Keywords

1 Introduction

The analysis of farmers data is an important opportunity to advance our knowledge of the ecology of agrosystems. One of the most promising approaches to synthesize these data is the use of data-driven approaches where the data drive the construction of models for predictive purposes [1]. Though this approach is powerful for predictive purposes we believe that such large datasets can also be successfully used in the context of traditional hypothesis confirmation studies. Here we seek confirmation in the data for the hypothesis that within-field NDVI variability is driven—also—by the micro-topography (elevation). We do this using a large set of data obtained from “Akkerweb”—a geoplatform popular with Dutch farmers (2,akkerweb.eu).

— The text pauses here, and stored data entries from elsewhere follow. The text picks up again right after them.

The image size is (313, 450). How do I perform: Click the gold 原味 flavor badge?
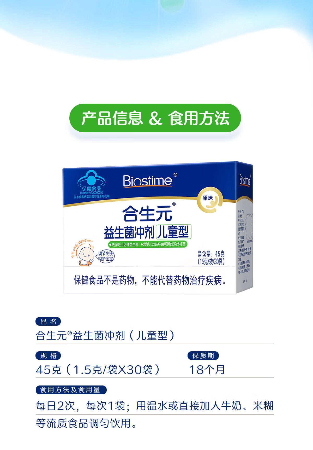pos(210,200)
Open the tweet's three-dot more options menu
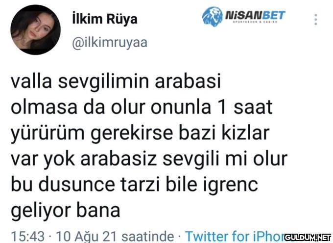 pos(316,19)
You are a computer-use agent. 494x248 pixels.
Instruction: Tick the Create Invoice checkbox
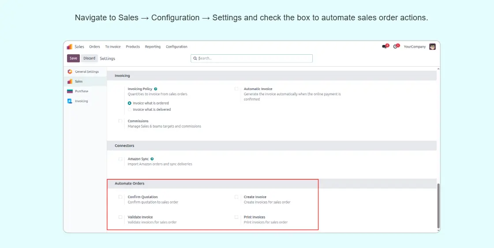click(236, 197)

Our main working hypothesis is that the lowest portions of a field are generally more wet and therefore crop growing there is less water-limited. This hypothesis is not novel, for example Kravchenko et al. [3, 4] found that yield variability at within-field level in corn and soybean fields in the Midwest of the US was associated to topography. Timlin et al., [5] found in the context of a rainfed maize experiment that in dry years the concave parts of the field were more productive than convex parts whereas the effect of terrain curvature disappeared in wet years. Da Silva et al. [6, 7] found that in a Portuguese irrigated maize field, characterized by a high elevation range, topography was driving within-field yield variability and showed that maize yield was higher near the flow lines. These findings on yield-topography correlation were extended by Maestrini and Basso [8] who observed that not only the yield average but also yield temporal variability (stability) was influenced by topography, with the more concave portions of the field being characterized by a higher variability as a result of being either waterlogged in wet years or relatively more wet in dry years.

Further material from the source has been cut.